Model identification from noisy data: solving ill-posed inverse problems using regularization
by
Stefan Mueller
Radon Institute for Computational and Applied Mathematics, Austrian Academy of Sciences
Coauthors: James Lu (Radon Institute for Computational and Applied Mathematics, Austrian Academy of Science) Rainer Machne (Theoretical Biochemistry Group, University of Vienna) Lukas Endler (Theoretical Biochemistry Group, University of Vienna)

The quality of a mathematical model for a biological system depends - aside from its explanatory value - on its consistency with the data available. From a data-driven viewpoint, modeling is an "inverse problem": given a certain class of models, one tries to identify unknown parameters or even functions which give rise to the observed data or a desired qualitative dynamics. In the presence of data noise, however, model identification is an ill-posed inverse problem in the sense that its solution lacks stability properties: a small amount of data noise can be considerably amplified and may lead to unreliable solutions. To overcome this problem, we suggest the use of so-called regularization methods.

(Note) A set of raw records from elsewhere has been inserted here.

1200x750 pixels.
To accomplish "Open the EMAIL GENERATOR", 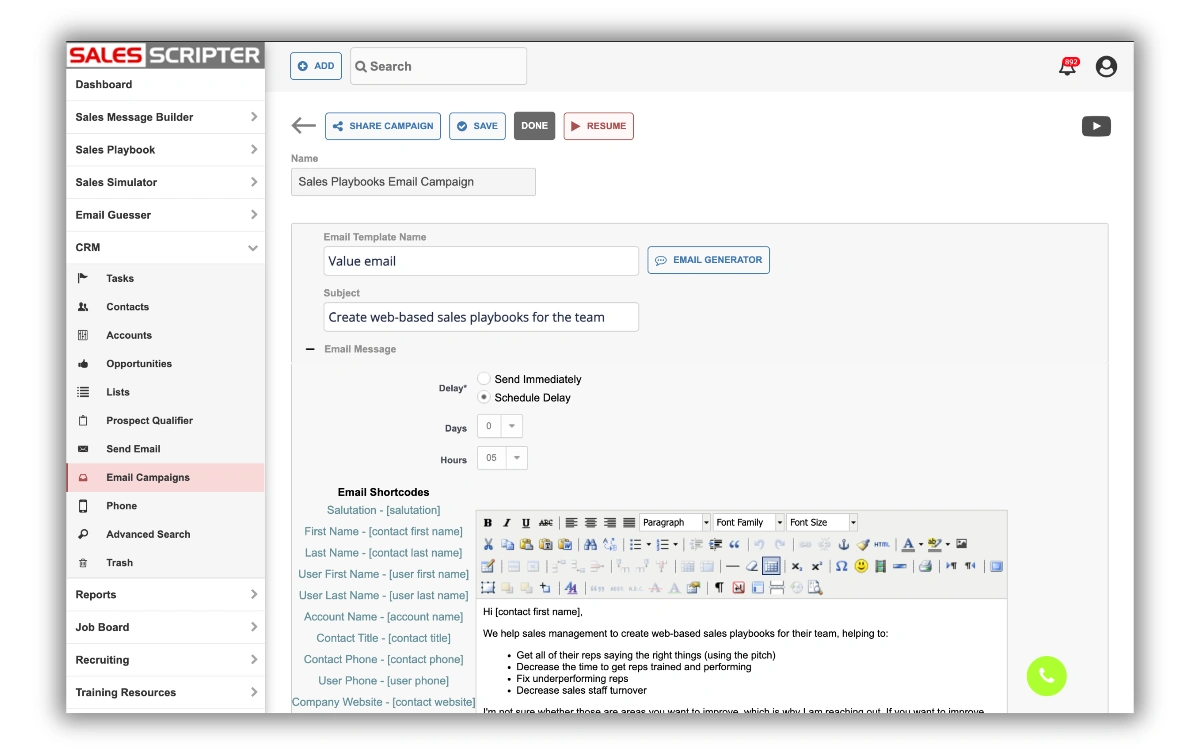I will pyautogui.click(x=708, y=259).
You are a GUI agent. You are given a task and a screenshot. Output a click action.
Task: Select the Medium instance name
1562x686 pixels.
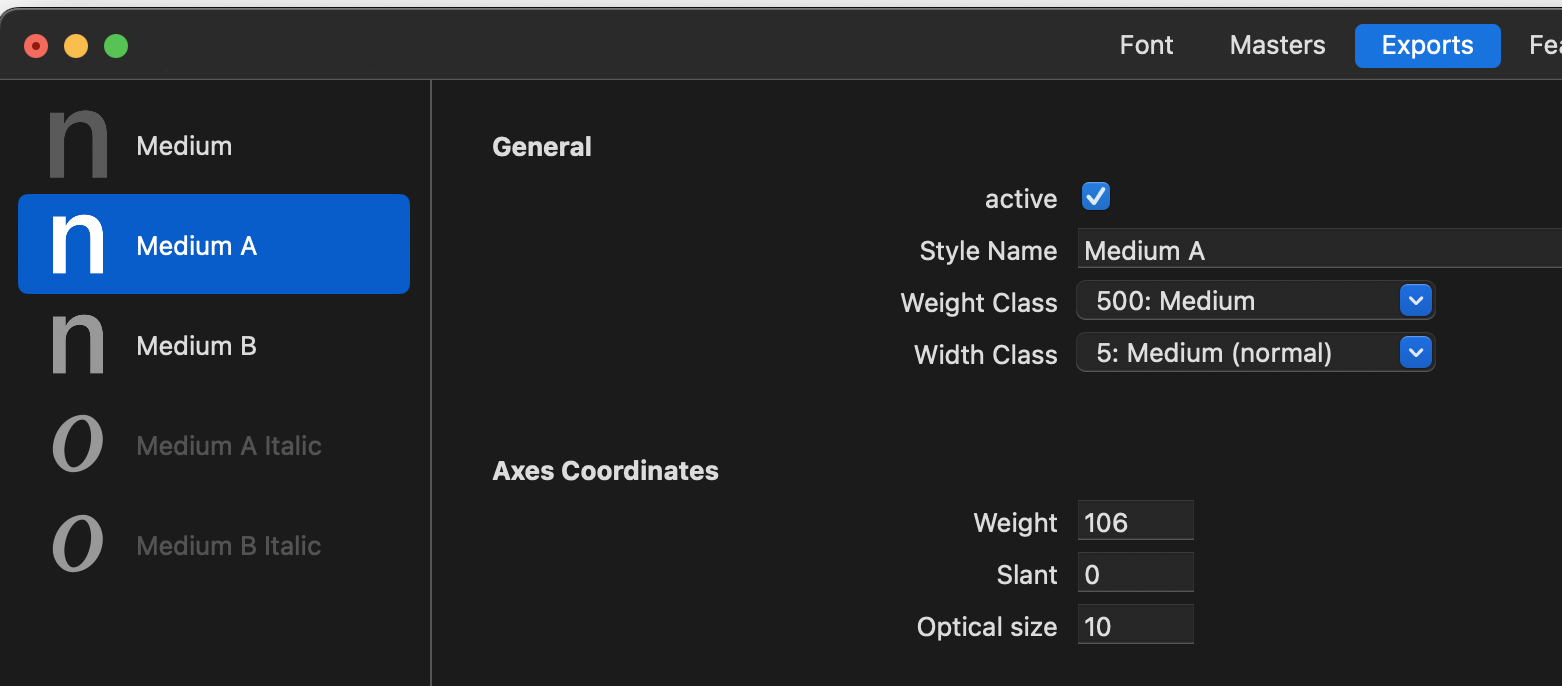(x=185, y=146)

One of the systems we study is an ODE model of a metabolic pathway, which has been used as a benchmark problem for parameter identification. The ODE model contains 36 parameters all of which are identified from noisy data. Using simple least squares minimization (without regularization), a few percent of data noise leads to more than 100% relative error in some of the identified parameters, thus highlighting the ill-posedness of the inverse problem. Using regularization, the relative parameter error is comparable with the data noise. More specifically, we use Tikhonov regularization to counter the instability of the problem. By choosing the regularization parameter appropriately (based on the knowledge of the data noise), the model parameters can be identified in a stable and accurate manner.

Date received: May 15, 2008